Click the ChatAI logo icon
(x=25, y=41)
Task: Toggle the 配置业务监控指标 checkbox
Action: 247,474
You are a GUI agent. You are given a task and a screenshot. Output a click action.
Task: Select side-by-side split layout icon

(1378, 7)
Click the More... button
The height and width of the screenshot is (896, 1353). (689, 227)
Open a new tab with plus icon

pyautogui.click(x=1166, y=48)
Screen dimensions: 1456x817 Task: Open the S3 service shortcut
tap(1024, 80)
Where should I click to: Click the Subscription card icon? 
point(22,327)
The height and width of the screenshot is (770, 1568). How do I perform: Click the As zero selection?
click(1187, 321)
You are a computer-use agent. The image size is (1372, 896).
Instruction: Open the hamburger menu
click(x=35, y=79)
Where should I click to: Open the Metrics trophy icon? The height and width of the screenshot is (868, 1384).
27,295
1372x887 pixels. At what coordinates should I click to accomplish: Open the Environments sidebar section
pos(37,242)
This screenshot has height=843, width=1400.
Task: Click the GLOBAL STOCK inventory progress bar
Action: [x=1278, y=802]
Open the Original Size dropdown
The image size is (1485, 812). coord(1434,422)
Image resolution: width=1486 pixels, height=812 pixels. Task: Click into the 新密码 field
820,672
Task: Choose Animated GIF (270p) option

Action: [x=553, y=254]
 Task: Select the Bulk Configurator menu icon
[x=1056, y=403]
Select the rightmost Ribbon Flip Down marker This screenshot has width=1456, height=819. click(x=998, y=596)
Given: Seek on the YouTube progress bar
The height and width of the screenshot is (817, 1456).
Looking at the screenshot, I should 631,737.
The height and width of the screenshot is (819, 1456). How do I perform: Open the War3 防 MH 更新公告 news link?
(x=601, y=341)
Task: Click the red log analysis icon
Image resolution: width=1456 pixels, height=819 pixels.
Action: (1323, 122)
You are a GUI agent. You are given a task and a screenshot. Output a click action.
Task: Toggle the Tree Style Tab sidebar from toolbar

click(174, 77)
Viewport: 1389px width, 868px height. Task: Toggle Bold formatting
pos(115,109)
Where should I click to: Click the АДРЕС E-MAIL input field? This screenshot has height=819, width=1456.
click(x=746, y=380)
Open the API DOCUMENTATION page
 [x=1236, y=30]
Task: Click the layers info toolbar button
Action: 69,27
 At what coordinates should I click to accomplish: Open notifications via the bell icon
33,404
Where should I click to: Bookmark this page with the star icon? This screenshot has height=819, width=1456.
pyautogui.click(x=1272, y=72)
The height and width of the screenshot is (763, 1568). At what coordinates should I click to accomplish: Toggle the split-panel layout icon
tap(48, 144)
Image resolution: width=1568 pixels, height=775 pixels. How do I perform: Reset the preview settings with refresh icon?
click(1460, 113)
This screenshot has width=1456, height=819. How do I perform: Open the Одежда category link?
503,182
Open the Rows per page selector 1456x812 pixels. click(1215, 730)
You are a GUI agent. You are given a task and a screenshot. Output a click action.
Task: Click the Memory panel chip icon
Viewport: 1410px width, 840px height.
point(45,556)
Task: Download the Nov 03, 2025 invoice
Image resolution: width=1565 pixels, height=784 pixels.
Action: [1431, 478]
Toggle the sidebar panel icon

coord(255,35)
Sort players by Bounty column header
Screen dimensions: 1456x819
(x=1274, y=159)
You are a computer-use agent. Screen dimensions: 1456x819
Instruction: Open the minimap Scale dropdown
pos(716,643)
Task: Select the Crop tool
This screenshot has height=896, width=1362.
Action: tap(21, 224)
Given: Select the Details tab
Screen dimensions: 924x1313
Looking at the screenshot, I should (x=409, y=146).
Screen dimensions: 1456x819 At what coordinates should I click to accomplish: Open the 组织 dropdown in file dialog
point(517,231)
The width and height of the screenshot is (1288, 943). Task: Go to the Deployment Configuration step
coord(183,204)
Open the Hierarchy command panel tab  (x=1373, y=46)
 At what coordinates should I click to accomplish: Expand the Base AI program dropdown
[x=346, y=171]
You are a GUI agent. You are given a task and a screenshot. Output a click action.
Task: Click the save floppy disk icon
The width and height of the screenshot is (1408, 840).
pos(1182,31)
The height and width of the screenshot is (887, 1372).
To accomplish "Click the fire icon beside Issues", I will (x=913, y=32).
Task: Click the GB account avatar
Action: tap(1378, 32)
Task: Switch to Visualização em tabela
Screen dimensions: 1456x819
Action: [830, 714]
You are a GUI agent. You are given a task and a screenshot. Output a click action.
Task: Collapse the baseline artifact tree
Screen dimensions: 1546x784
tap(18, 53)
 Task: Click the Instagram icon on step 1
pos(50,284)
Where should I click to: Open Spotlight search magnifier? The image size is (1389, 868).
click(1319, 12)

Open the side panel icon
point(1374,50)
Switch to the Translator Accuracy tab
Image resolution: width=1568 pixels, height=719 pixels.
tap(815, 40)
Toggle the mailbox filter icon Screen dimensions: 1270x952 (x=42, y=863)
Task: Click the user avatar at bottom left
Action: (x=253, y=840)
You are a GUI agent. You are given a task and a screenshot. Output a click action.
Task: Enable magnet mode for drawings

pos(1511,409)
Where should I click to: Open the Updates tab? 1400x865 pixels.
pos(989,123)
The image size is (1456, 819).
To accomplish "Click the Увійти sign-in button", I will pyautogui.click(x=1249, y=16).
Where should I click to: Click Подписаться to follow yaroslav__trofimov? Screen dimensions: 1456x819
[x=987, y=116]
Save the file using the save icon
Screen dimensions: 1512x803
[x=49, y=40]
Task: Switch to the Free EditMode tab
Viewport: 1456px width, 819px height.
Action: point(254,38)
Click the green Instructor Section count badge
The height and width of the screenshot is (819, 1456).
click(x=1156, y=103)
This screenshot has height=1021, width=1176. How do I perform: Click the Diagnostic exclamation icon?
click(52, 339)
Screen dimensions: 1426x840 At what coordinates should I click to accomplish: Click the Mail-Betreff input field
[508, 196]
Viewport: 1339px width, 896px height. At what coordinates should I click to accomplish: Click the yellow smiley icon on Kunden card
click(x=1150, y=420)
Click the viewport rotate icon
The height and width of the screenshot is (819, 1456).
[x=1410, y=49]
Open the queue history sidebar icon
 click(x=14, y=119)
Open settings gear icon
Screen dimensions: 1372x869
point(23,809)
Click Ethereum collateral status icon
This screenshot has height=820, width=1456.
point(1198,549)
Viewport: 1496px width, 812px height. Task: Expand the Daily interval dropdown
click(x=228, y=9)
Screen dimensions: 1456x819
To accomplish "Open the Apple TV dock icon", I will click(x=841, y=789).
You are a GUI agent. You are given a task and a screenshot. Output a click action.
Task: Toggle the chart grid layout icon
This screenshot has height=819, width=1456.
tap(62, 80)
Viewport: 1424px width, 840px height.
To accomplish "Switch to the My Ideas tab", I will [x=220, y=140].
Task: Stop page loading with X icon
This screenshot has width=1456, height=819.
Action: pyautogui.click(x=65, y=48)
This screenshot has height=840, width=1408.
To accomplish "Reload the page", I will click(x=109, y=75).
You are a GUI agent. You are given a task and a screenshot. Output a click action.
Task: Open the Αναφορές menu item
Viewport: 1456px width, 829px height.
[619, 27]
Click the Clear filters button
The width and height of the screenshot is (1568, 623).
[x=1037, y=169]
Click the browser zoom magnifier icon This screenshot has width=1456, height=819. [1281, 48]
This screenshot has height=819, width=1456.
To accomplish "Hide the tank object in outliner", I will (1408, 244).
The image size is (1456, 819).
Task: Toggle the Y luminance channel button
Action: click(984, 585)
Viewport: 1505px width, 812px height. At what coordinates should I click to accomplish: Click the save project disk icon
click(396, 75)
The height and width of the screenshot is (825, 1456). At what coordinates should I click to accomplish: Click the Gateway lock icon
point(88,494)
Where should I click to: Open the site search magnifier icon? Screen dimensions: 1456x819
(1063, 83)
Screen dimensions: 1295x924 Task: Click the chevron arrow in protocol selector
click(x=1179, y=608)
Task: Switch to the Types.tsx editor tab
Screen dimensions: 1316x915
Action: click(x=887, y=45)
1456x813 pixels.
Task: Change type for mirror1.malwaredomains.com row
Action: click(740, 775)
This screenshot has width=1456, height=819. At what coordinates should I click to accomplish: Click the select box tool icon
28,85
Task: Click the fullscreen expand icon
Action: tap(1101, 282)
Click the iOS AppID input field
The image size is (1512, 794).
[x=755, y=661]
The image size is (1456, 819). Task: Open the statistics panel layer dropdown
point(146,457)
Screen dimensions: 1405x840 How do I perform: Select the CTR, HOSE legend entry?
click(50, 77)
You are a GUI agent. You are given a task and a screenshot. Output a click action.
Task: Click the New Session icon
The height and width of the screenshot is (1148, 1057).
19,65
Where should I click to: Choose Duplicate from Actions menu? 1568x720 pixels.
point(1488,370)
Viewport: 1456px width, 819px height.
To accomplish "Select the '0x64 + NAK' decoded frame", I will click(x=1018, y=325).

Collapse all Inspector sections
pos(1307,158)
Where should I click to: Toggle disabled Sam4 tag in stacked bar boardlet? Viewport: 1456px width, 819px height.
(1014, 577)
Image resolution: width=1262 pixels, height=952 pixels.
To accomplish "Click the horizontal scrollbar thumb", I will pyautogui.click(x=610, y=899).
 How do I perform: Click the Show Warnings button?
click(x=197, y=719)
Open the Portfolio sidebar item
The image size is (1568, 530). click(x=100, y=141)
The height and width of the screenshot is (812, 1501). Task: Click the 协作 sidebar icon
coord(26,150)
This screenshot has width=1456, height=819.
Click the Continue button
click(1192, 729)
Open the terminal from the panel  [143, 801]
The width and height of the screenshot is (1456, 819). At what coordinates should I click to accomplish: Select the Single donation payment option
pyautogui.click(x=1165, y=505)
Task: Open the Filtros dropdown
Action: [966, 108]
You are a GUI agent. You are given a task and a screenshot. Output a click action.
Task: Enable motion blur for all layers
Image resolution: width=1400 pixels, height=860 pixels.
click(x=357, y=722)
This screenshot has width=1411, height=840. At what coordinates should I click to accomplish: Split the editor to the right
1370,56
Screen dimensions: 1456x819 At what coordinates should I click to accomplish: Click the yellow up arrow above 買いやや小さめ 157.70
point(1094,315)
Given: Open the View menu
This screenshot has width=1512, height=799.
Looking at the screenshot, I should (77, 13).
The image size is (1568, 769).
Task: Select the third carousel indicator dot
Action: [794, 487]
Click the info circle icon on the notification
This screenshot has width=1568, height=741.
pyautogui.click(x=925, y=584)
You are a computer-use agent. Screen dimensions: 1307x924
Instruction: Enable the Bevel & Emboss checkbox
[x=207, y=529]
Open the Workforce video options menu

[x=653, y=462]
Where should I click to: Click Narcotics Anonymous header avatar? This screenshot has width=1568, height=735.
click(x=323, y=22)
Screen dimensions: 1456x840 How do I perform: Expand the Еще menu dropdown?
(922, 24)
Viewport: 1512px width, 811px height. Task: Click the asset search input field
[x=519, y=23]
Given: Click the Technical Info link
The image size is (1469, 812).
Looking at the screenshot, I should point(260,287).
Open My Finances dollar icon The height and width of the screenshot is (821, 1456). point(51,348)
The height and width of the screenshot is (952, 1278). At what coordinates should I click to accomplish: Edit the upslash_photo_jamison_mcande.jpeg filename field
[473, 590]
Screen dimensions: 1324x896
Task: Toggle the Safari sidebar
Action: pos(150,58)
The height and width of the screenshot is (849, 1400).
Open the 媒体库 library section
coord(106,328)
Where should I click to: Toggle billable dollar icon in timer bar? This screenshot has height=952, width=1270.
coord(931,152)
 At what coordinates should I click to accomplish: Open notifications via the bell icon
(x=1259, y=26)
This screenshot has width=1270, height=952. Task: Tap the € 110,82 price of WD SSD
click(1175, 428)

§ **Directions for this task**
Whenever the string "computer" shows up in a line of the records, that line counts; state how many lines count, and only that.

§ **Result of this exercise**
3